After Angelena Taylor’s father survived a stroke in late 2015, she snapped into crisis mode.
A month into a master’s program for educational psychology, Taylor, now 33, took unpaid leave from her job. She didn’t want to send her dad to a facility, and his private health insurance didn’t cover home-care services, like help with bathing and meals, she said. So Taylor took on the primary responsibility for his care herself, managing everything from appointments to medication, spelled for half-day breaks by a professional home-care worker for up to $400 a week out of pocket.

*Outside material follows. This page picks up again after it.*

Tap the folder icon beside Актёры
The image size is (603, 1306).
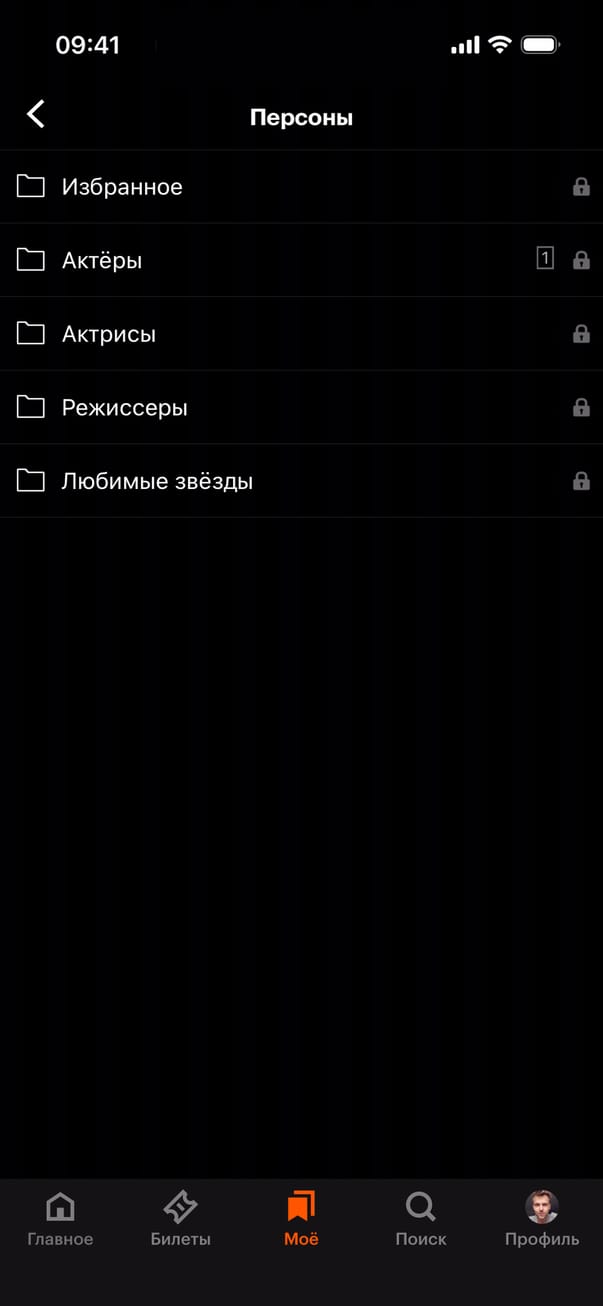tap(31, 260)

Now, in the pandemic, that outside assistance has no longer been feasible. While Taylor managed to graduate on schedule, her caregiving and remote teaching work have kept her from completing one final step to launch her career: studying for board examinations to become a licensed clinician.

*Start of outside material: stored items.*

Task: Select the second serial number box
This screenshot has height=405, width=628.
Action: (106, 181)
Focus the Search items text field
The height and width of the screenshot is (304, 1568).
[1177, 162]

Amid a devastating pandemic, and at an inflection point on systemic racism, caregiving in the United States is emerging as a quiet but massive driver of inequity for women — and for women of color like Taylor in particular. Women of color are more likely to be underpaid professional caregivers and unpaid family ones, and Black and Latino people become caregivers nearly 10 years earlier, on average, than their White peers, a 2015 AARP report found. They may take on such roles earlier as relatives experience higher burdens of chronic injury, illness and lower life expectancies as a result of structural racism, experts say.
What my research participant made clear to me that day is that the lack of robust and accessible social programs for long-term care is merely a...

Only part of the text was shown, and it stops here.